Exercise prompt: From the rows below, pick out every line that contains the string "header" and copy each one.

— Start —

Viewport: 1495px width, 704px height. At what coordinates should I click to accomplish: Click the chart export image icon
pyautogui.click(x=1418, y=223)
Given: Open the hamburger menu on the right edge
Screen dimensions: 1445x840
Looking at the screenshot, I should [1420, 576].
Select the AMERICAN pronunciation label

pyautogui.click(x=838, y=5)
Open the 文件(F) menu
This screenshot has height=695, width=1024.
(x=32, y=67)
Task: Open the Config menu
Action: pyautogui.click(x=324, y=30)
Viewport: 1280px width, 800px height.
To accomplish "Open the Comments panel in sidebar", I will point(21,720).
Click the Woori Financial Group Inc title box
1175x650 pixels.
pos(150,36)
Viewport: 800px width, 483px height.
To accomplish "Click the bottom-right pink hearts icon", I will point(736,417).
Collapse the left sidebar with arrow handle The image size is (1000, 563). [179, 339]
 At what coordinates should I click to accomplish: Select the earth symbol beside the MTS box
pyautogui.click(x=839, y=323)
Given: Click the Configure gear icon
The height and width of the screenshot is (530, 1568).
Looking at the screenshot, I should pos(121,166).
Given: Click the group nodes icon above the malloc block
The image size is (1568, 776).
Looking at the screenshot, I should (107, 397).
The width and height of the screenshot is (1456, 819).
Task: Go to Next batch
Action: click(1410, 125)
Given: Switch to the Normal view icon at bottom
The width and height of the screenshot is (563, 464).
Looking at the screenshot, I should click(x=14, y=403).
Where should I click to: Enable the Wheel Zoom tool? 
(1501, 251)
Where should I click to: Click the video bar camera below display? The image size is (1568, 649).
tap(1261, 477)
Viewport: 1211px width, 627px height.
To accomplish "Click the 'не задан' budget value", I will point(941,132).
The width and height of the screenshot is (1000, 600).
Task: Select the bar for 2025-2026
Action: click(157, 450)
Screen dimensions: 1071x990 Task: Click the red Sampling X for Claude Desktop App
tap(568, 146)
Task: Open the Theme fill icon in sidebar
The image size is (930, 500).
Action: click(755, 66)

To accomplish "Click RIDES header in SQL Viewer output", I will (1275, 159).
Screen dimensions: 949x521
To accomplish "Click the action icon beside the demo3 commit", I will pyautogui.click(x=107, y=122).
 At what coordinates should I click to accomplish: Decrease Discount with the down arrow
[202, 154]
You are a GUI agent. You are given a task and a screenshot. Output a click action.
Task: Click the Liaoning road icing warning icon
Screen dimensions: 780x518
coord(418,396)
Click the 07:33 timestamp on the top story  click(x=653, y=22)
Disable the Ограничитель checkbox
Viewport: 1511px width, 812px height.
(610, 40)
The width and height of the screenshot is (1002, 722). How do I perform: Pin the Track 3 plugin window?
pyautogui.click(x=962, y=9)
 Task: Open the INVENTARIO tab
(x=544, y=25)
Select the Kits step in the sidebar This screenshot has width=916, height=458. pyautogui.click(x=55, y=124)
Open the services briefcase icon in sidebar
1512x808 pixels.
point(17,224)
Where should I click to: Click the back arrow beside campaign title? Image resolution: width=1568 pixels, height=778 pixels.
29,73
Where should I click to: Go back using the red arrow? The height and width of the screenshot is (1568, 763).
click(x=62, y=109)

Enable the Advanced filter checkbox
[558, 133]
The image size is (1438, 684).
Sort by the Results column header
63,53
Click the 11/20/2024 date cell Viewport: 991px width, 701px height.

— End —

Answer for this exercise:
To accomplish "Click RIDES header in SQL Viewer output", I will (1275, 159).
Sort by the Results column header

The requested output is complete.